Sin embargo, lo que más me gusta es lo que se aprende de moda, tendencias sociales, humildad,  gestión de emociones, educación y comunicación. Ni revistas ni nada, te das una vuelta por el metro y ya sabes cómo se colocan los cordones de las zapatillas, qué holgura deben llevar los vaqueros, la altura del borde de las chaquetas y cuáles son los colores que combinan esta temporada. La mayoría de veces se convierte en un desfile improvisado de Zara, incluso fuera de España. Además, de un par de gestos puedes extrapolar el grado de pulimento de la piedra y sus ganas de brillar o quedarse pómez el resto de tu trayecto vital. Hasta la timidez, la falta de estima o la prepotencia se agarra fuerte en las curvas y cambio de velocidad a las barras y asientos.

En espacios tan reducidos y acortando la proxemia a límites que rozan la intimidad, todos observamos, evaluamos, espiamos y nos entretenemos mirando a los demás. Desde el que intenta disimular algo y finalmente es el que consigue llamar más la atención, hasta el que pretendiendo llamarla, se molesta luego por el descaro visual de los demás. Lo que suele marcar diferencias sustanciales en civismo es la soledad o el acompañamiento. El que va solo saca del bolsillo el ticket de respeto y acatamiento de normas. El que va acompañado o en grupo se puede permitir el lujo de extraer de la manga nuevas reglas aplicables al caso.

Supongo que las encuestas y estudios de comportamiento y conducta social las realizan allí. Por así decir, en culturas diferentes a las nuestras, ir en metro en diversas líneas te da la fotografía final. En tu ciudad, te proporciona el álbum de fotos anual.

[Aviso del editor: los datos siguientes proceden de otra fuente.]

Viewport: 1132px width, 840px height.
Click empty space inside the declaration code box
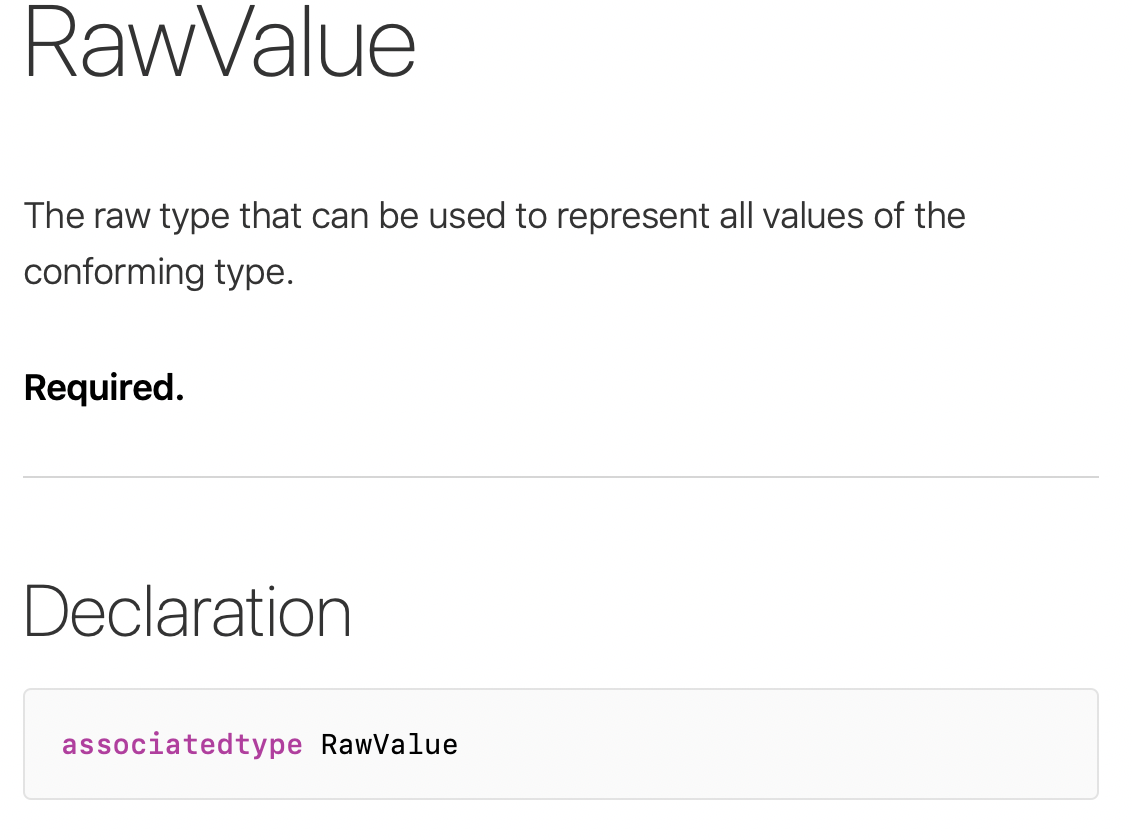[780, 744]
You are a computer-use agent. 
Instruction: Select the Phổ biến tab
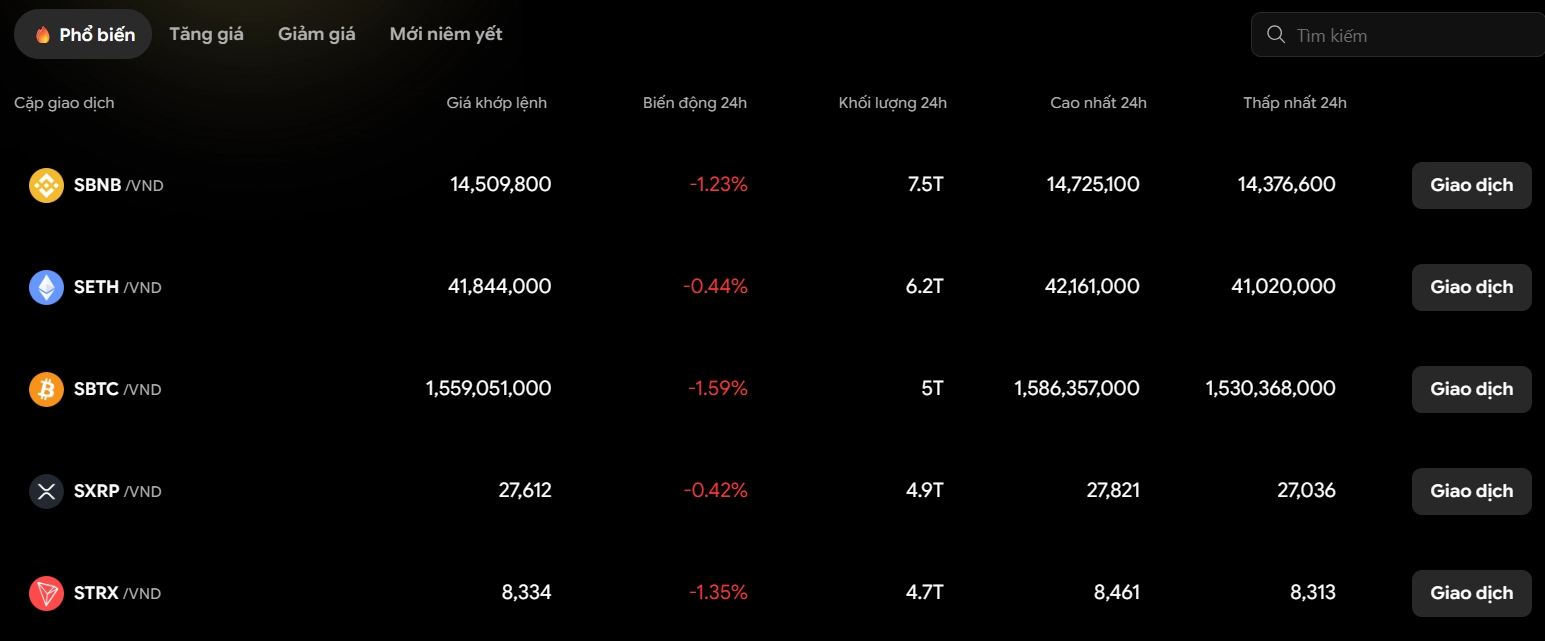tap(83, 34)
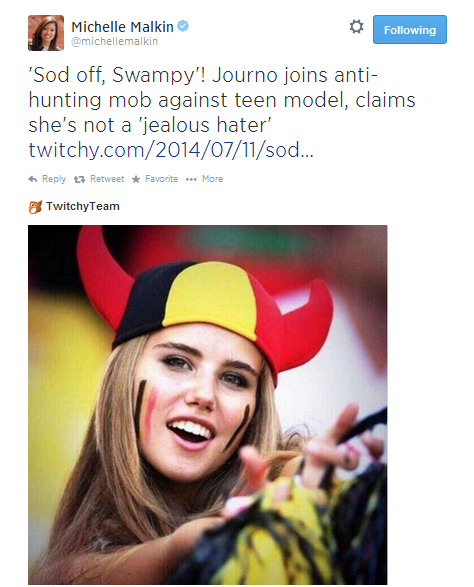Open the attached photo of fan
474x587 pixels.
click(207, 405)
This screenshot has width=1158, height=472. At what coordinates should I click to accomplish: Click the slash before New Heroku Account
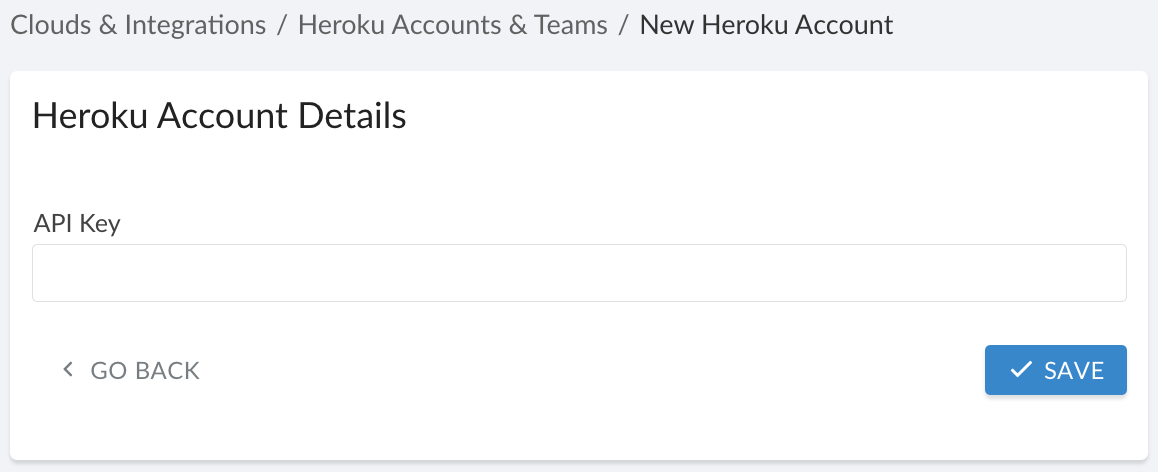[x=624, y=24]
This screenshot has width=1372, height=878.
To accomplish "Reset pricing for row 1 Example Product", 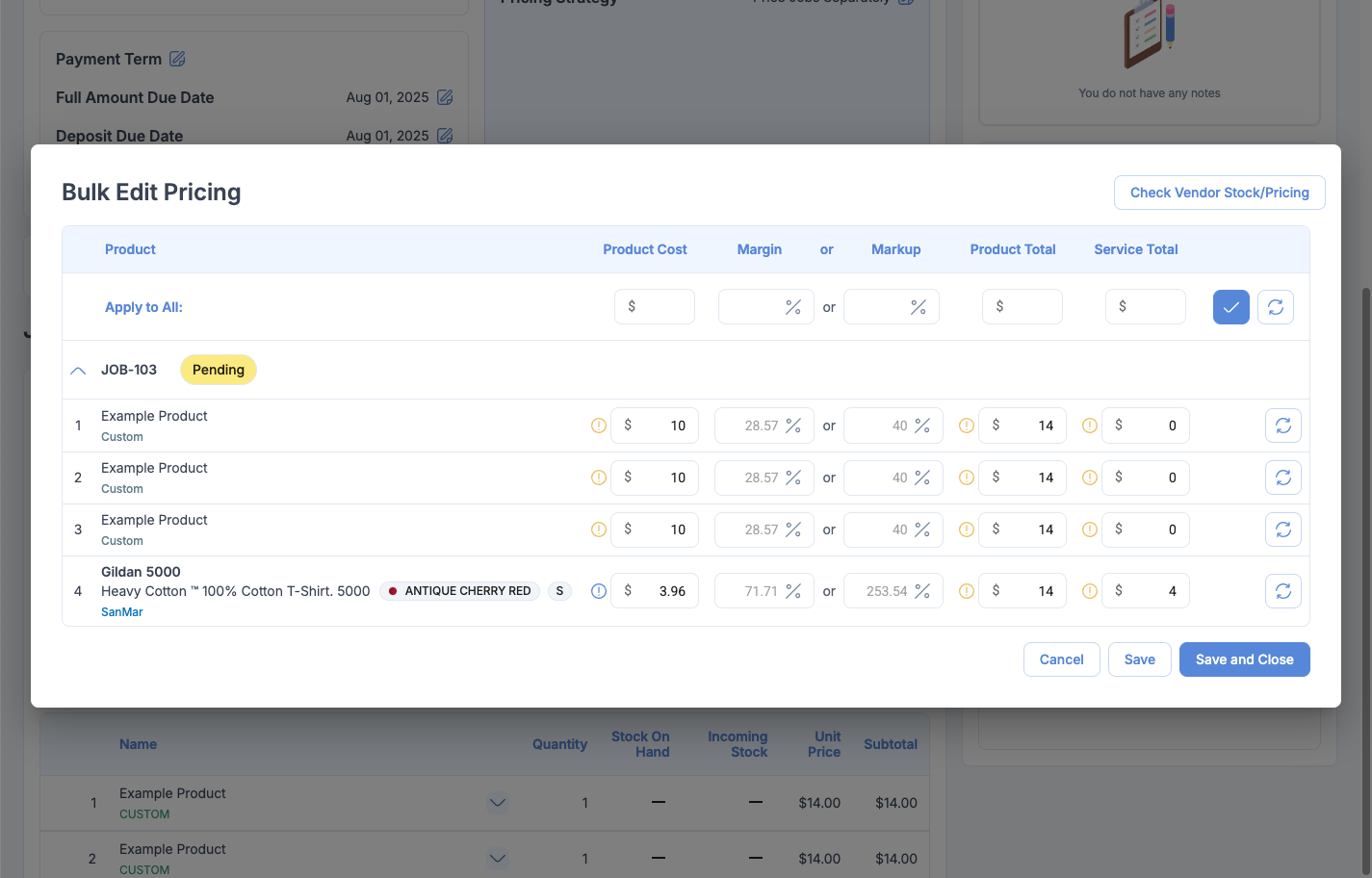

He de reconocer que lo que peor llevo son los olores, estoy convencida de que tener buen olfato no es un don, es una desgracia. Los dentistas, las lavanderías, los drogueros y fabricantes de tejidos no sintéticos no creo que tengan conciencia plena de la ingente cantidad de clientes potenciales que se congregan dentro de un vagón. Y sin embargo hay olores que no me desagradan: el olor a viejo, a vejez. Me resulta tierno, me recuerda a mis abuelos y mis tardes sentada a su lado escuchando una y otra vez sus historias, manías y visión del mundo. Aunque se acicalaran a conciencia, el aire los oxidaba a mayor velocidad y con mimo.

¿El mejor ambientador? los niños en sus diferentes etapas. Desde el bebote que tras una sonrisa te ofrece su chupete para compartir, el traviesillo que se acaba de llevar una regañina y protesta incongruencias con lengua de trapo, el impertinente que señala y pregunta a su padre por el portador de algún defecto muy expuesto, al inocentón que mira embobado a los adolescentes como si fueran seres rebosantes de libertad mientras él todavía tiene que aceptar que le tomen la mano en público.

Mil gracias doy por disponer de una herramienta tan sencilla para proporcionarme instantes de auténtico placer. Casi siempre hay ocasión de ayudar a alguien que se pierde, se le caen las cosas, no dispone de la información correcta o se siente ridículo por alguna patosería que al recibir un gesto de comprensión apacigua su malestar. Ese micro servicio prestado desinteresadamente me alegra desde la punta de los pies hasta mi último rizo. No siempre estoy tan accesible y solidaria, tengo mis largos ratos de egoísmo exacerbado en los que con los cascos puestos, libreta en mano y cabeza baja en el móvil me evado de cualquier contrariedad que a los demás les acontezca. Ya si eso, que le atienda otro, que para eso vamos muchos…

Mas, incluso en esos momentos, la atmósfera se impregna de tediosa rutina, de bultos escurridos, de complacencia insana, de agresividad pasiva, de descuido por los demás…  se torna todo tan rancio, que te vuelve a reconciliar con la humanidad y te saca de ti para que aportes más poso, o limpies lo suficiente para que siga quedando rancio, pero con encanto.